脚ではなく、股関節と腹筋・大腰筋を使って走ると、長い距離を走ることができる。

脚はできるだけ使わないで、股関節と腹筋・大腰筋を使って「省エネ」で走ることが肝である。

 

【ゆっくり走れば、いくらでも長い距離を走ることができる】

速く走るから疲れる、ゆっくり走ればいくらでも長い距離を走れる、と思っていた。

しかし、速度を落とすとフォームが崩れやすい。

フォームが崩れると、からだのあちこちに不調・不具合が発生する。

へんなとこが痛くなったりする。

正しいフォームが大切である。

そういう意味では、スピードを上げて走った方が、フォームが安定して長い距離を走ることができる、ともいえる。

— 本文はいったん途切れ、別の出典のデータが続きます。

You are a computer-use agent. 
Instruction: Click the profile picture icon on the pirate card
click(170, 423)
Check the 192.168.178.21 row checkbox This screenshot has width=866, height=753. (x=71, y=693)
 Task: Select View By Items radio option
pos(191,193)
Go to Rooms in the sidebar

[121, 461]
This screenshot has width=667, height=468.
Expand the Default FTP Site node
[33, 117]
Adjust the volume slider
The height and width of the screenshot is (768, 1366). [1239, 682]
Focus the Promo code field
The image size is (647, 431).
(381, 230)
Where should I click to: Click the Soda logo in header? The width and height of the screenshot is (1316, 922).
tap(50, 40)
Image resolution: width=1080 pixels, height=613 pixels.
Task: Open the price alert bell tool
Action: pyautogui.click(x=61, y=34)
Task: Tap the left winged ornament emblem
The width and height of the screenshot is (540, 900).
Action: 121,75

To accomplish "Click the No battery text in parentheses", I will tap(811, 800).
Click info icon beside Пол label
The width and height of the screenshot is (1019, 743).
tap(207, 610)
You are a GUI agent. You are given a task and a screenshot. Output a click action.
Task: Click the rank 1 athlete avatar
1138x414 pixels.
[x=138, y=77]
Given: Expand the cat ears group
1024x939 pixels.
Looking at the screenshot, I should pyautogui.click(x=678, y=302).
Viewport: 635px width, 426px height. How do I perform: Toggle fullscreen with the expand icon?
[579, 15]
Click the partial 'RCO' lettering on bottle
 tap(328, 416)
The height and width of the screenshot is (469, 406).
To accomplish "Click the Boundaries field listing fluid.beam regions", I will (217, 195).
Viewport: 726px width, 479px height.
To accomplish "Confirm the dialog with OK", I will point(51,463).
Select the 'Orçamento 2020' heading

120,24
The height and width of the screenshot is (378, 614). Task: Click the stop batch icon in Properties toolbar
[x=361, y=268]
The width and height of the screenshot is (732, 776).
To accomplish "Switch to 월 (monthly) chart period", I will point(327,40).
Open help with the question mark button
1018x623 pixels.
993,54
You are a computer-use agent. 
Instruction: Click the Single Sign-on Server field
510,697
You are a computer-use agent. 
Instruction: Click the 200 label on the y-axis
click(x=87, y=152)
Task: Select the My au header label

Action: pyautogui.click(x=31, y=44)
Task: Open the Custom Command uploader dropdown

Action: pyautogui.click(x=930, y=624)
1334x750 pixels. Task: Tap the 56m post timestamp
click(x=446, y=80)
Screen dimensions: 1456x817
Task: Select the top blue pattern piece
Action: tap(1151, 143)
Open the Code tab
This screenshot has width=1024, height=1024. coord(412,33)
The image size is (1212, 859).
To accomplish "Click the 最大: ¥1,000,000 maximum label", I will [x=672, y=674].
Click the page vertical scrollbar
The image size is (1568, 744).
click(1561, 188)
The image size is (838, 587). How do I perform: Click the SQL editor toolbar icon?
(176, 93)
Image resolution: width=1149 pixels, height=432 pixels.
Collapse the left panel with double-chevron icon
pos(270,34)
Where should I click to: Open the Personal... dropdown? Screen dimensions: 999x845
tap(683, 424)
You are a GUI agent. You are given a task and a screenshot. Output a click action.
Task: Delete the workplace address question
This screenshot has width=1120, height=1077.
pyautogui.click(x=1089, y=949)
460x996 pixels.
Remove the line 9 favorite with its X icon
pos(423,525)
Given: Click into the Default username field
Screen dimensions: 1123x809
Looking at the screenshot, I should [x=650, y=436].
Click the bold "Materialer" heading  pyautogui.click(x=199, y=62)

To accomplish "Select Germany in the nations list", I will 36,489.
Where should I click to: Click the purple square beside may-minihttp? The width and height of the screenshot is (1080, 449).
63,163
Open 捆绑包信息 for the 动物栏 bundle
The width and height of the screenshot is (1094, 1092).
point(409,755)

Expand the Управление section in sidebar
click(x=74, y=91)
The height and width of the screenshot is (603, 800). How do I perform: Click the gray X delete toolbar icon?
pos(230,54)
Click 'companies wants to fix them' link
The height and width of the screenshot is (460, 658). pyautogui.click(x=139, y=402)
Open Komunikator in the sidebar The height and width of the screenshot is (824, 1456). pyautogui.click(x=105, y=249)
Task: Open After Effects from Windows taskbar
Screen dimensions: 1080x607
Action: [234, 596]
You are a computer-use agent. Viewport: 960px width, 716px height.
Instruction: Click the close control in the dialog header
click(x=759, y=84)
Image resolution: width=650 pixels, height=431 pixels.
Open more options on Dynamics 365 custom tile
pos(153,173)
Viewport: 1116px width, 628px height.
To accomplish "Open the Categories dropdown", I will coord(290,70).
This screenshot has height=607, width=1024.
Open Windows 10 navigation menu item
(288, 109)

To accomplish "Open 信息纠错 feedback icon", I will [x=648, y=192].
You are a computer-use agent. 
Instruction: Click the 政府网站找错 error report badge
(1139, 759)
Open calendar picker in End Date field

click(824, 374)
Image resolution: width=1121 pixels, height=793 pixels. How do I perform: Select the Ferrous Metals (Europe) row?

とにかくゆっくり走れば長い距離を走れる、というものではない。

 

【のどが渇くから、水を飲む】

のどが乾くから水を飲む、のどが乾かないなら水を飲まなくてもいい、と思っていた。

しかし、水分の補給は、脱水症状にならないためにも、筋肉が痙攣しないためにも必要である。

長い距離を走る場合、のどが乾かなくても一定の間隔で継続的に水分を補給しなければならない。

そして、痙攣などの症状が出てからでは手遅れなので、痙攣する前に、早めに水分を補給する必要がある。

 

長い距離を走って、はじめてわかることがある。

 

やってみないとわからないものだ。